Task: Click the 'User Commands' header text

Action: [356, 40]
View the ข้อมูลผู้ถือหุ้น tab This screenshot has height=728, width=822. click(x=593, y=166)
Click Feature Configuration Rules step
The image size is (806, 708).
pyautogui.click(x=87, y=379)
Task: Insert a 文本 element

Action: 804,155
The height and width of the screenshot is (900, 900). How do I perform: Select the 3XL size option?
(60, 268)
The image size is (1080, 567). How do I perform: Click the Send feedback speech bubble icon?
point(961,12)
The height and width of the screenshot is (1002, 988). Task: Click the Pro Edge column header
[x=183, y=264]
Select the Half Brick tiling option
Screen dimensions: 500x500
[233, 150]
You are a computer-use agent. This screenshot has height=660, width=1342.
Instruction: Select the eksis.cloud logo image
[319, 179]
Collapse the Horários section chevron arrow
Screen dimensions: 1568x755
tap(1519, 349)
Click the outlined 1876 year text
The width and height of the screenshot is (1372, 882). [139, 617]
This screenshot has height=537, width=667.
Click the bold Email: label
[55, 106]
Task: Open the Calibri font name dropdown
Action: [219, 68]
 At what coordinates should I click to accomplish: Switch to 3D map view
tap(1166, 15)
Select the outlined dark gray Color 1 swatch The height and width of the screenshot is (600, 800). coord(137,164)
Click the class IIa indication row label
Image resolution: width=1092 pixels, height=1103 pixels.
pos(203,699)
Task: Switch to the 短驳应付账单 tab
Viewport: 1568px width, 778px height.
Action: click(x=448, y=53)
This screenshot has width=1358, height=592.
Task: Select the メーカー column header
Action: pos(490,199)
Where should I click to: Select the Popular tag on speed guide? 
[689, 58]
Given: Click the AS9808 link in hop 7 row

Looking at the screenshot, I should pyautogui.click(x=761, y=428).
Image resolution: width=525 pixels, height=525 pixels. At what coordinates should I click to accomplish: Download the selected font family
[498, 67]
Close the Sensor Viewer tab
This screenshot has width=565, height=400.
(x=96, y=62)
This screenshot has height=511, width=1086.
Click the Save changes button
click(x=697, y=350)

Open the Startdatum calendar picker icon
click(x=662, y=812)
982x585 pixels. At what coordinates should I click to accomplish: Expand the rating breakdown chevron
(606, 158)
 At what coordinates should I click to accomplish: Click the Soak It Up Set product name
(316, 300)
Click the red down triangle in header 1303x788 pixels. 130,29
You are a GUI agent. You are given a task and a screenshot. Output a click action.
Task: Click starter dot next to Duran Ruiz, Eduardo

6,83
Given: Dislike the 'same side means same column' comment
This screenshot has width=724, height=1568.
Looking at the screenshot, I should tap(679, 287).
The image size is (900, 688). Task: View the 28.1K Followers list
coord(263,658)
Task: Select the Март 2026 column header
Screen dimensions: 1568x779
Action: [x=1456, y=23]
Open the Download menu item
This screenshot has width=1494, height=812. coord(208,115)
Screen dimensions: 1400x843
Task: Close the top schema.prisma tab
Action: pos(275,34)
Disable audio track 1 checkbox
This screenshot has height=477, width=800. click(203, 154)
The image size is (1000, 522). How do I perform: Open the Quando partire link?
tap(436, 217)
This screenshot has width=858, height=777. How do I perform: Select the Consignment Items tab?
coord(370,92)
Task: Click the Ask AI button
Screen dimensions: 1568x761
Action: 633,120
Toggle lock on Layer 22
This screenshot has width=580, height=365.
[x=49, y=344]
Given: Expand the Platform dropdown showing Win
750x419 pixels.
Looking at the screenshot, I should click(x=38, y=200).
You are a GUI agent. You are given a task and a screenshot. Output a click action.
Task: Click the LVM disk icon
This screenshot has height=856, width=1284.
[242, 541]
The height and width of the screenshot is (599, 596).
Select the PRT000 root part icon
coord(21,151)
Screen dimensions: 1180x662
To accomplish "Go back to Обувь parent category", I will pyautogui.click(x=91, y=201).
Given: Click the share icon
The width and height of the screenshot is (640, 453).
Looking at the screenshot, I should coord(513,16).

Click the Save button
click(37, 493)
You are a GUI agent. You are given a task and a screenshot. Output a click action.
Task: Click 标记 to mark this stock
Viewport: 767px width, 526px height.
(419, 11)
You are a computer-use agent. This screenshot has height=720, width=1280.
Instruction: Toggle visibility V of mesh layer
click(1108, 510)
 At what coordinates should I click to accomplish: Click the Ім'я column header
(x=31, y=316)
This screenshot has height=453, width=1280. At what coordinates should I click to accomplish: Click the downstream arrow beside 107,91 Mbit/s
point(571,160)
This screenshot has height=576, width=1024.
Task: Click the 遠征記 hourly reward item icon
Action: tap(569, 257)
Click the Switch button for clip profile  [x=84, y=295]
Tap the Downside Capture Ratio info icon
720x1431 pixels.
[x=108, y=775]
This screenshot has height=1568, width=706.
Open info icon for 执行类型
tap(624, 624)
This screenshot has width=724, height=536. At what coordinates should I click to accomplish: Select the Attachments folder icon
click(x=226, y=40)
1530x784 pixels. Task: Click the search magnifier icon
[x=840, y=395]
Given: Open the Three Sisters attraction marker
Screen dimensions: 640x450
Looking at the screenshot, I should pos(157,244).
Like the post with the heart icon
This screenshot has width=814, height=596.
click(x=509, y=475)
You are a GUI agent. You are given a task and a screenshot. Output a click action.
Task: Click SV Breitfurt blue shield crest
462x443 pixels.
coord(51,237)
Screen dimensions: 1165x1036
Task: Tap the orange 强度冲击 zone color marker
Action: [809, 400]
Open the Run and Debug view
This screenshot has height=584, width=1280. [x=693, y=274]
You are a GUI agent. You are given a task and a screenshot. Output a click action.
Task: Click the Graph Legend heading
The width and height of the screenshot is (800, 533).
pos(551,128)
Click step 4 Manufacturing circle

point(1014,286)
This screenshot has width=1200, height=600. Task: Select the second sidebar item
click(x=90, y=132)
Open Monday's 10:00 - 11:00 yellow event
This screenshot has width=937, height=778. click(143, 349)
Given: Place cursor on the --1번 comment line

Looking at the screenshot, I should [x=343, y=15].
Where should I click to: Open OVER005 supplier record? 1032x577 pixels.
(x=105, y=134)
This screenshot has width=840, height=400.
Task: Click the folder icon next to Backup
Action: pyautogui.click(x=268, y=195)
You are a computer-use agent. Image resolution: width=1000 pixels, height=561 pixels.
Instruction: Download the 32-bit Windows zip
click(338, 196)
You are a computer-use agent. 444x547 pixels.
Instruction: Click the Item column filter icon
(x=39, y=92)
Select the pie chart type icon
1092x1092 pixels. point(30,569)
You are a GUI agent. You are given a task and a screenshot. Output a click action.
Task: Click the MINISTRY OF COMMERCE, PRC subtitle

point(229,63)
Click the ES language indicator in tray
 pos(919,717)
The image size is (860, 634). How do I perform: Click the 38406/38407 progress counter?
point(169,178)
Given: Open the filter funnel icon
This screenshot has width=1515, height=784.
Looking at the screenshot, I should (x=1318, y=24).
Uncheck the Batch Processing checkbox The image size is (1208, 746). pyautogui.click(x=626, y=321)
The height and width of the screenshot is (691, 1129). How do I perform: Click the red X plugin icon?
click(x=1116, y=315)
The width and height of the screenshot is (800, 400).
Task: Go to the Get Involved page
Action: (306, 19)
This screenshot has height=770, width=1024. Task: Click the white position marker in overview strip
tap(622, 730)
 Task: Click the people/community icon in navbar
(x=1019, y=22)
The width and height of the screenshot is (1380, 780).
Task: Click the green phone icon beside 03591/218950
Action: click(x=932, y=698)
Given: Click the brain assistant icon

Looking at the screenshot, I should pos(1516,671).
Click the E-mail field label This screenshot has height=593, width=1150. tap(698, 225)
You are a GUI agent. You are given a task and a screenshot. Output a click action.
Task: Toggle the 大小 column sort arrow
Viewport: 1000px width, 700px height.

····················

→ What the task asks:
Your task is to retype all the records above with nothing left out.

→ Solution to this task:
Task: Click the 'User Commands' header text

Action: [356, 40]
View the ข้อมูลผู้ถือหุ้น tab This screenshot has height=728, width=822. click(x=593, y=166)
Click Feature Configuration Rules step
The image size is (806, 708).
pyautogui.click(x=87, y=379)
Task: Insert a 文本 element

Action: 804,155
The height and width of the screenshot is (900, 900). How do I perform: Select the 3XL size option?
(60, 268)
The image size is (1080, 567). How do I perform: Click the Send feedback speech bubble icon?
point(961,12)
The height and width of the screenshot is (1002, 988). Task: Click the Pro Edge column header
[x=183, y=264]
Select the Half Brick tiling option
Screen dimensions: 500x500
[233, 150]
You are a computer-use agent. This screenshot has height=660, width=1342.
Instruction: Select the eksis.cloud logo image
[319, 179]
Collapse the Horários section chevron arrow
Screen dimensions: 1568x755
tap(1519, 349)
Click the outlined 1876 year text
The width and height of the screenshot is (1372, 882). [139, 617]
This screenshot has height=537, width=667.
Click the bold Email: label
[55, 106]
Task: Open the Calibri font name dropdown
Action: [219, 68]
 At what coordinates should I click to accomplish: Switch to 3D map view
tap(1166, 15)
Select the outlined dark gray Color 1 swatch The height and width of the screenshot is (600, 800). coord(137,164)
Click the class IIa indication row label
Image resolution: width=1092 pixels, height=1103 pixels.
pos(203,699)
Task: Switch to the 短驳应付账单 tab
Viewport: 1568px width, 778px height.
Action: click(x=448, y=53)
This screenshot has width=1358, height=592.
Task: Select the メーカー column header
Action: pos(490,199)
Where should I click to: Select the Popular tag on speed guide? 
[689, 58]
Given: Click the AS9808 link in hop 7 row

Looking at the screenshot, I should pyautogui.click(x=761, y=428).
Image resolution: width=525 pixels, height=525 pixels. At what coordinates should I click to accomplish: Download the selected font family
[498, 67]
Close the Sensor Viewer tab
This screenshot has width=565, height=400.
(x=96, y=62)
This screenshot has height=511, width=1086.
Click the Save changes button
click(x=697, y=350)

Open the Startdatum calendar picker icon
click(x=662, y=812)
982x585 pixels. At what coordinates should I click to accomplish: Expand the rating breakdown chevron
(606, 158)
 At what coordinates should I click to accomplish: Click the Soak It Up Set product name
(316, 300)
Click the red down triangle in header 1303x788 pixels. 130,29
You are a GUI agent. You are given a task and a screenshot. Output a click action.
Task: Click starter dot next to Duran Ruiz, Eduardo

6,83
Given: Dislike the 'same side means same column' comment
This screenshot has width=724, height=1568.
Looking at the screenshot, I should tap(679, 287).
The image size is (900, 688). Task: View the 28.1K Followers list
coord(263,658)
Task: Select the Март 2026 column header
Screen dimensions: 1568x779
Action: [x=1456, y=23]
Open the Download menu item
This screenshot has width=1494, height=812. coord(208,115)
Screen dimensions: 1400x843
Task: Close the top schema.prisma tab
Action: pos(275,34)
Disable audio track 1 checkbox
This screenshot has height=477, width=800. click(203, 154)
The image size is (1000, 522). How do I perform: Open the Quando partire link?
tap(436, 217)
This screenshot has width=858, height=777. How do I perform: Select the Consignment Items tab?
coord(370,92)
Task: Click the Ask AI button
Screen dimensions: 1568x761
Action: 633,120
Toggle lock on Layer 22
This screenshot has width=580, height=365.
[x=49, y=344]
Given: Expand the Platform dropdown showing Win
750x419 pixels.
Looking at the screenshot, I should click(x=38, y=200).
You are a GUI agent. You are given a task and a screenshot. Output a click action.
Task: Click the LVM disk icon
This screenshot has height=856, width=1284.
[242, 541]
The height and width of the screenshot is (599, 596).
Select the PRT000 root part icon
coord(21,151)
Screen dimensions: 1180x662
To accomplish "Go back to Обувь parent category", I will pyautogui.click(x=91, y=201).
Given: Click the share icon
The width and height of the screenshot is (640, 453).
Looking at the screenshot, I should coord(513,16).

Click the Save button
click(37, 493)
You are a GUI agent. You are given a task and a screenshot. Output a click action.
Task: Click 标记 to mark this stock
Viewport: 767px width, 526px height.
(419, 11)
You are a computer-use agent. This screenshot has height=720, width=1280.
Instruction: Toggle visibility V of mesh layer
click(1108, 510)
 At what coordinates should I click to accomplish: Click the Ім'я column header
(x=31, y=316)
This screenshot has height=453, width=1280. At what coordinates should I click to accomplish: Click the downstream arrow beside 107,91 Mbit/s
point(571,160)
This screenshot has height=576, width=1024.
Task: Click the 遠征記 hourly reward item icon
Action: tap(569, 257)
Click the Switch button for clip profile  [x=84, y=295]
Tap the Downside Capture Ratio info icon
720x1431 pixels.
[x=108, y=775]
This screenshot has height=1568, width=706.
Open info icon for 执行类型
tap(624, 624)
This screenshot has width=724, height=536. At what coordinates should I click to accomplish: Select the Attachments folder icon
click(x=226, y=40)
1530x784 pixels. Task: Click the search magnifier icon
[x=840, y=395]
Given: Open the Three Sisters attraction marker
Screen dimensions: 640x450
Looking at the screenshot, I should pos(157,244).
Like the post with the heart icon
This screenshot has width=814, height=596.
click(x=509, y=475)
You are a GUI agent. You are given a task and a screenshot. Output a click action.
Task: Click SV Breitfurt blue shield crest
462x443 pixels.
coord(51,237)
Screen dimensions: 1165x1036
Task: Tap the orange 强度冲击 zone color marker
Action: [809, 400]
Open the Run and Debug view
This screenshot has height=584, width=1280. [x=693, y=274]
You are a GUI agent. You are given a task and a screenshot. Output a click action.
Task: Click the Graph Legend heading
The width and height of the screenshot is (800, 533).
pos(551,128)
Click step 4 Manufacturing circle

point(1014,286)
This screenshot has width=1200, height=600. Task: Select the second sidebar item
click(x=90, y=132)
Open Monday's 10:00 - 11:00 yellow event
This screenshot has width=937, height=778. click(143, 349)
Given: Place cursor on the --1번 comment line

Looking at the screenshot, I should [x=343, y=15].
Where should I click to: Open OVER005 supplier record? 1032x577 pixels.
(x=105, y=134)
This screenshot has width=840, height=400.
Task: Click the folder icon next to Backup
Action: pyautogui.click(x=268, y=195)
You are a computer-use agent. Image resolution: width=1000 pixels, height=561 pixels.
Instruction: Download the 32-bit Windows zip
click(338, 196)
You are a computer-use agent. 444x547 pixels.
Instruction: Click the Item column filter icon
(x=39, y=92)
Select the pie chart type icon
1092x1092 pixels. point(30,569)
You are a GUI agent. You are given a task and a screenshot. Output a click action.
Task: Click the MINISTRY OF COMMERCE, PRC subtitle

point(229,63)
Click the ES language indicator in tray
 pos(919,717)
The image size is (860, 634). How do I perform: Click the 38406/38407 progress counter?
point(169,178)
Given: Open the filter funnel icon
This screenshot has width=1515, height=784.
Looking at the screenshot, I should (x=1318, y=24).
Uncheck the Batch Processing checkbox The image size is (1208, 746). pyautogui.click(x=626, y=321)
The height and width of the screenshot is (691, 1129). How do I perform: Click the red X plugin icon?
click(x=1116, y=315)
The width and height of the screenshot is (800, 400).
Task: Go to the Get Involved page
Action: (306, 19)
This screenshot has height=770, width=1024. Task: Click the white position marker in overview strip
tap(622, 730)
 Task: Click the people/community icon in navbar
(x=1019, y=22)
The width and height of the screenshot is (1380, 780).
Task: Click the green phone icon beside 03591/218950
Action: click(x=932, y=698)
Given: Click the brain assistant icon

Looking at the screenshot, I should pos(1516,671).
Click the E-mail field label This screenshot has height=593, width=1150. tap(698, 225)
You are a GUI agent. You are given a task and a screenshot. Output a click action.
Task: Toggle the 大小 column sort arrow
Viewport: 1000px width, 700px height.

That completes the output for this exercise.